## EXERCISE
Retype, word for word, each line between the lines holding "Click the Format Painter brush icon" and "Task: Click the Hoval", inclusive, and leave the rest of the data alone.

## PROVIDED DATA

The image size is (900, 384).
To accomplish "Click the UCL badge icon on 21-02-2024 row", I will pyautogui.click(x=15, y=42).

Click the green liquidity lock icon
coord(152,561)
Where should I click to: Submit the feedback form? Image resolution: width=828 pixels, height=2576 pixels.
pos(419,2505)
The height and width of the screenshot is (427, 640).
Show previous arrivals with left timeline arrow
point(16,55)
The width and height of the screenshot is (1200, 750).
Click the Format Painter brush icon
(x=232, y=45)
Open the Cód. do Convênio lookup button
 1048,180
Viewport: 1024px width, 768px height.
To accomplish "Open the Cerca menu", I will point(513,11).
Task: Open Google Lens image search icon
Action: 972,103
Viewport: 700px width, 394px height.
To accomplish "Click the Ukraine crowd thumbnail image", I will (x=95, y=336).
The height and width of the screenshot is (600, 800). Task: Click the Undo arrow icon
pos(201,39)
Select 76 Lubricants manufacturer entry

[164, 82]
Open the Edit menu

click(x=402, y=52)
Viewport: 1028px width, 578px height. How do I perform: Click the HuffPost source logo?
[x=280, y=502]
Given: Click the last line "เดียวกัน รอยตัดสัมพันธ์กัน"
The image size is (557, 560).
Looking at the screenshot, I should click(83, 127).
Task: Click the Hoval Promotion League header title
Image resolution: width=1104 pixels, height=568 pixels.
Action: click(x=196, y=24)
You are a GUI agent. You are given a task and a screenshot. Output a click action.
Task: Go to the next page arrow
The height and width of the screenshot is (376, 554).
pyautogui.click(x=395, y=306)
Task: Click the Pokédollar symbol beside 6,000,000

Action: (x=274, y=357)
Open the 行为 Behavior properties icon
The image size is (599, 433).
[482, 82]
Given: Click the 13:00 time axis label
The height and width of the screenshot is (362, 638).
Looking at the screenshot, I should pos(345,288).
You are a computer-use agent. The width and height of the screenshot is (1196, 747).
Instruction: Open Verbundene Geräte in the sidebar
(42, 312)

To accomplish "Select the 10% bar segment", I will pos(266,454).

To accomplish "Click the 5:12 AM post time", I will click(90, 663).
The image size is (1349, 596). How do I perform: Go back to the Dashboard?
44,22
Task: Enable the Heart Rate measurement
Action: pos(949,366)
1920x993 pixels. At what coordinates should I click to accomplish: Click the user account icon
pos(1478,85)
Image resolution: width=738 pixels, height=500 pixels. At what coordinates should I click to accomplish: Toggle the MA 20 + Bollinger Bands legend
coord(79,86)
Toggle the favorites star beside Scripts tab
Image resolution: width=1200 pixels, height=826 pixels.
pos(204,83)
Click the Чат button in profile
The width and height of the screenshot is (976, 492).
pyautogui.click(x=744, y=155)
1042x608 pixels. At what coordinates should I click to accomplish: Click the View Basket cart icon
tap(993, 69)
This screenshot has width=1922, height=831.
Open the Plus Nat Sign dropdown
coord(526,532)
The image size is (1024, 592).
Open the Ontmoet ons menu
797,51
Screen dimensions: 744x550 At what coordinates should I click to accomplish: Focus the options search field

## REPLY TO THE TASK
Click the Format Painter brush icon
(x=232, y=45)
Open the Cód. do Convênio lookup button
 1048,180
Viewport: 1024px width, 768px height.
To accomplish "Open the Cerca menu", I will point(513,11).
Task: Open Google Lens image search icon
Action: 972,103
Viewport: 700px width, 394px height.
To accomplish "Click the Ukraine crowd thumbnail image", I will (x=95, y=336).
The height and width of the screenshot is (600, 800). Task: Click the Undo arrow icon
pos(201,39)
Select 76 Lubricants manufacturer entry

[164, 82]
Open the Edit menu

click(x=402, y=52)
Viewport: 1028px width, 578px height. How do I perform: Click the HuffPost source logo?
[x=280, y=502]
Given: Click the last line "เดียวกัน รอยตัดสัมพันธ์กัน"
The image size is (557, 560).
Looking at the screenshot, I should click(83, 127).
Task: Click the Hoval Promotion League header title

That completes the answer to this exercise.